SquareSymmetry

Targets:
image
mask
bboxes
keypoints
volume
mask3d
Image Types:uint8, float32

Applies one of the eight possible square symmetry transformations to a square-shaped input. This is an alias for D4 transform with a more intuitive name for those not familiar with group theory.

The square symmetry transformations include:

  • Identity: No transformation is applied
  • 90° rotation: Rotate 90 degrees counterclockwise
  • 180° rotation: Rotate 180 degrees
  • 270° rotation: Rotate 270 degrees counterclockwise
  • Vertical flip: Mirror across vertical axis
  • Anti-diagonal flip: Mirror across anti-diagonal
  • Horizontal flip: Mirror across horizontal axis
  • Main diagonal flip: Mirror across main diagonal

When group_element is specified, the transform is deterministic—useful for TTA (Test Time Augmentation) where you need to apply each of the 8 symmetries explicitly and invert predictions. Call inverse() on a deterministic instance to get a new transform that undoes the operation.

Arguments
p
float
1

Probability of applying the transform. Default: 1.0.

group_element
e | r90 | r180 | r270 | v | hvt | h | t |

If set, always apply this specific D4 group element instead of sampling randomly.
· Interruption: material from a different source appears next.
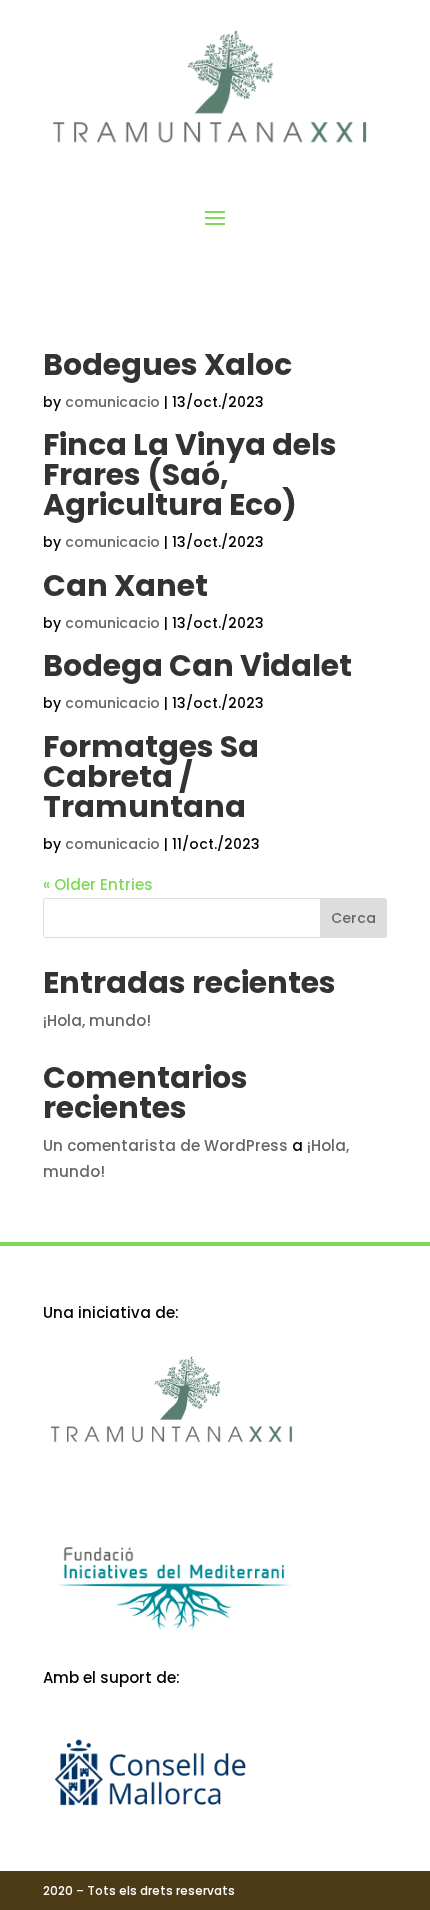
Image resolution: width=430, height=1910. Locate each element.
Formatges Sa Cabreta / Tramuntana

Use for TTA. Default: None (random choice).

Examples
>>> import numpy as np
>>> import albumentations as A
>>> image = np.random.randint(0, 256, (100, 100, 3), dtype=np.uint8)
>>> transform = A.Compose([
...     A.SquareSymmetry(p=1.0),
... ])
>>> transformed = transform(image=image)
>>> transformed_image = transformed['image']
# The resulting image will be one of the 8 possible square symmetry transformations of the input

>>> # TTA: apply each symmetry, run inference, then undo the transform on the prediction
>>> from albumentations.core.type_definitions import d4_group_elements
>>> predictions = []
>>> for element in d4_group_elements:
...     aug = A.SquareSymmetry(p=1.0, group_element=element)
...     aug_image = aug(image=image)["image"]
...     pred_mask = np.zeros((100, 100, 1), dtype=np.uint8)  # placeholder for model output
...     restored = aug.inverse()(image=pred_mask)["image"]
...     predictions.append(restored)
Notes
  • This transform is particularly useful for augmenting data that does not have a clear orientation, such as top-view satellite or drone imagery, or certain types of medical images.
  • The input image should be square-shaped for optimal results. Non-square inputs may lead to unexpected behavior or distortions.
  • When applied to bounding boxes or keypoints, their coordinates will be adjusted according to the selected transformation.
  • This transform preserves the aspect ratio and size of the input.
  • inverse() requires group_element to be set explicitly; raises ValueError otherwise.